• [Extract provided]

In document Share RepurchasePractices in Finland (sivua 46-54)

5. RESULTS

5.1 The study of the announced reasons of repurchases

5.1.2 Results of the announced reasons for repurchasing

The amounts of repurchased stocks are modest, even though many companies have repurchase programs frequently. Some of the companies have requested authorization to repurchase for many years but have done none actual buyback. In the years 2003–2006 there were 81 companies with a repurchase program, and 41 of them (50%) had an authorization for every year. However, only 13 companies with frequent authorization did actually buy stocks back. Findings are in line with Karhunen (2002), who reported that 44% of repurchase programs in the sample preceded by a prior one and repeated repurchase authorizations associated with lower actual repurchases.

The Annual General Meeting usually authorized the Board of directors as requested. However, there are some exceptions. In two cases, Kemira in 2005 and Kyro in 2006, the General Meeting did give an authorization to repurchase 5 % of stock, when the Board of Directors requested an authorization for 10%. One case, Pohjola in 2005, the General Meeting did give an authorization to 10%, when 5% was request. The General Meeting of Componenta did not give an authorization when requested. The Board of Directors of F-Secure decided 8.2.2006 that it will not request the authorization as announced 15.2.2006.

In previous studies of the subject, Karhunen (2002) and Tomperi (2004), the authorization has always been as requested. Thus, there is some movement in willingness to authorize. Furthermore, firms seem to be reluctant to fully use the opportunity to repurchase.

It becomes possible at 9.3.2005 to repurchase 10% of outstanding shares.

• [Extracted records]
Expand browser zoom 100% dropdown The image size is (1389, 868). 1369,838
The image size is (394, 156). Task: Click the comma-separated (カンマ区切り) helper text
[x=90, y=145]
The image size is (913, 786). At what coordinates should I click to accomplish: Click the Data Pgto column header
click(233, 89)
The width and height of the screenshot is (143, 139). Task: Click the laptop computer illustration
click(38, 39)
* * *
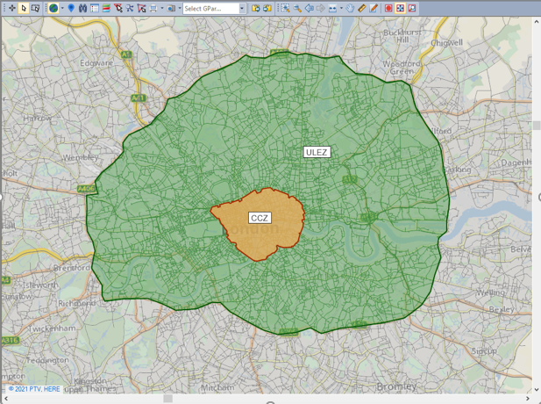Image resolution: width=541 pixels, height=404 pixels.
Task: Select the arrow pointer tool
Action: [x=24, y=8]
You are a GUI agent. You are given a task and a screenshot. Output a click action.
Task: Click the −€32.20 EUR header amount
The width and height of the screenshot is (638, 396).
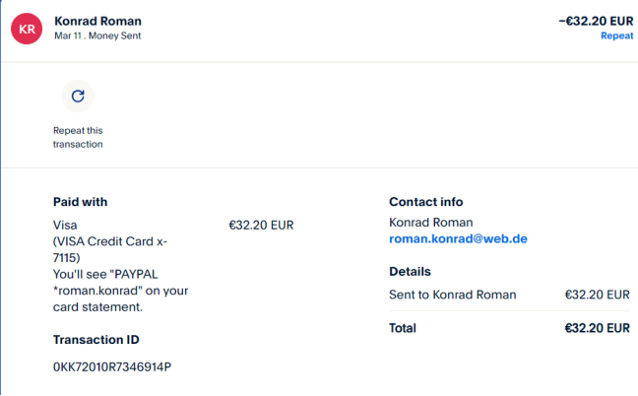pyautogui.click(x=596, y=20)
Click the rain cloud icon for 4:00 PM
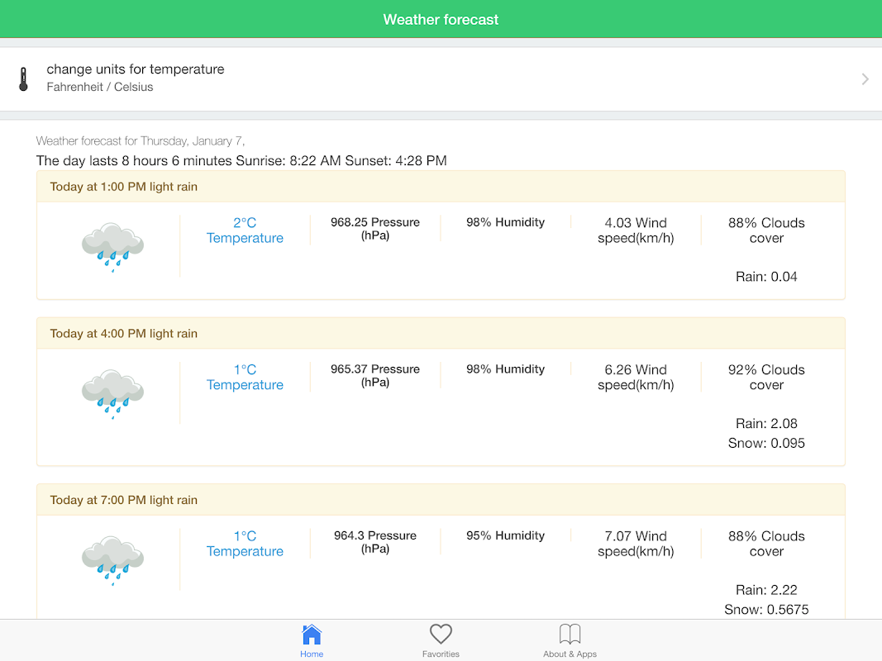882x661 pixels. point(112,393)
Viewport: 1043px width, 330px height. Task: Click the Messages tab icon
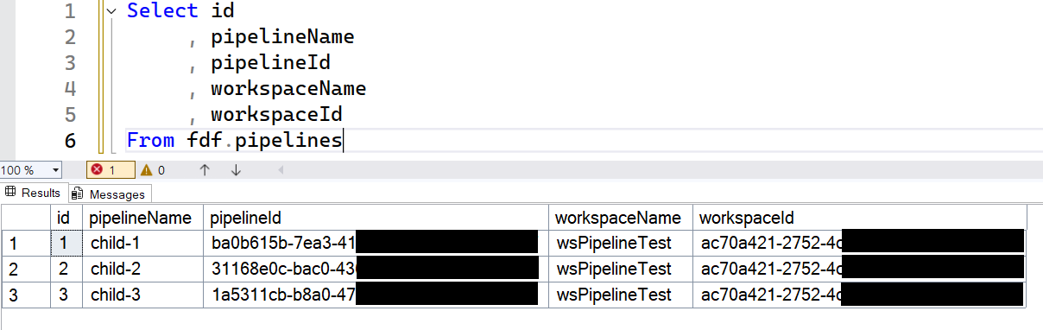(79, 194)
--
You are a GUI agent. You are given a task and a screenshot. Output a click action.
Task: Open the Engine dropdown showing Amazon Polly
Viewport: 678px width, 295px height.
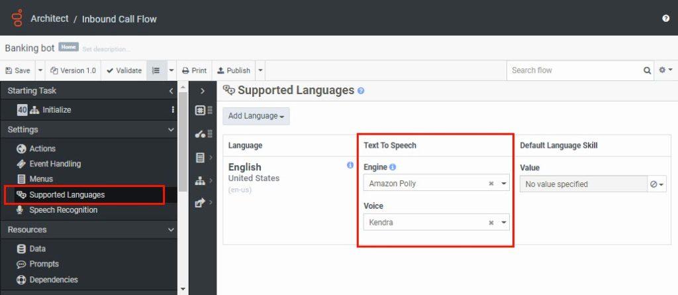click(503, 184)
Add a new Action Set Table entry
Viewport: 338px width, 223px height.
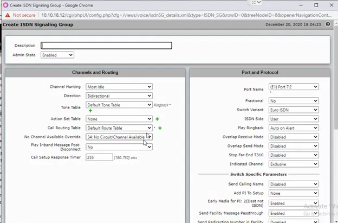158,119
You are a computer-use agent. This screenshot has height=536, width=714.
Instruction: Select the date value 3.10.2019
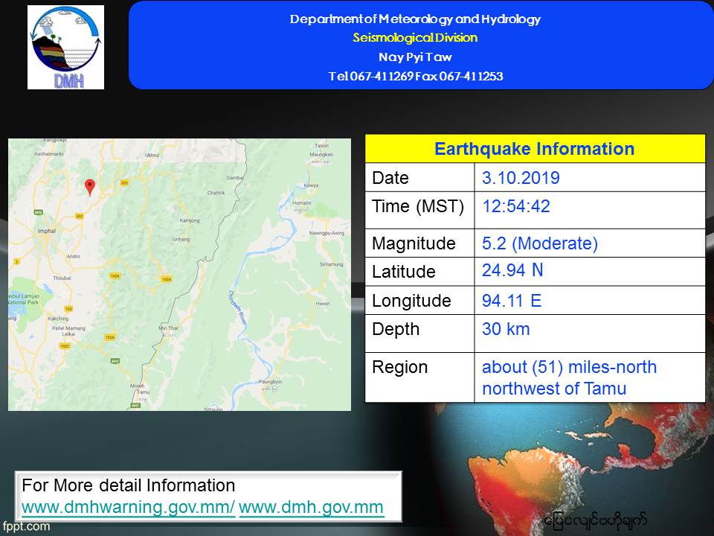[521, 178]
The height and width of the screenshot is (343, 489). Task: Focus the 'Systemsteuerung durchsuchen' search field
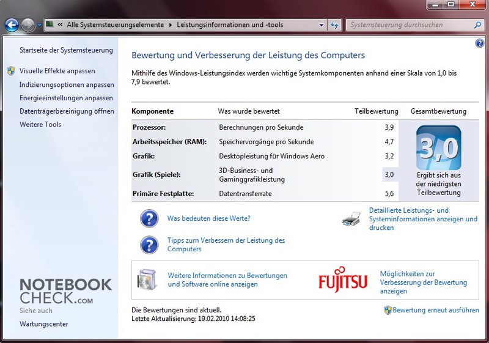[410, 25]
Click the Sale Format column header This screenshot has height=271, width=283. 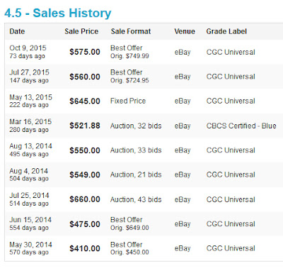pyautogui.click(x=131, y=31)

• [Work to be completed] Please write out, word for word, the stretch of the share repurchase text from "The Annual General" through "as announced 15.2.2006.".

• [Response below]
The Annual General Meeting usually authorized the Board of directors as requested. However, there are some exceptions. In two cases, Kemira in 2005 and Kyro in 2006, the General Meeting did give an authorization to repurchase 5 % of stock, when the Board of Directors requested an authorization for 10%. One case, Pohjola in 2005, the General Meeting did give an authorization to 10%, when 5% was request. The General Meeting of Componenta did not give an authorization when requested. The Board of Directors of F-Secure decided 8.2.2006 that it will not request the authorization as announced 15.2.2006.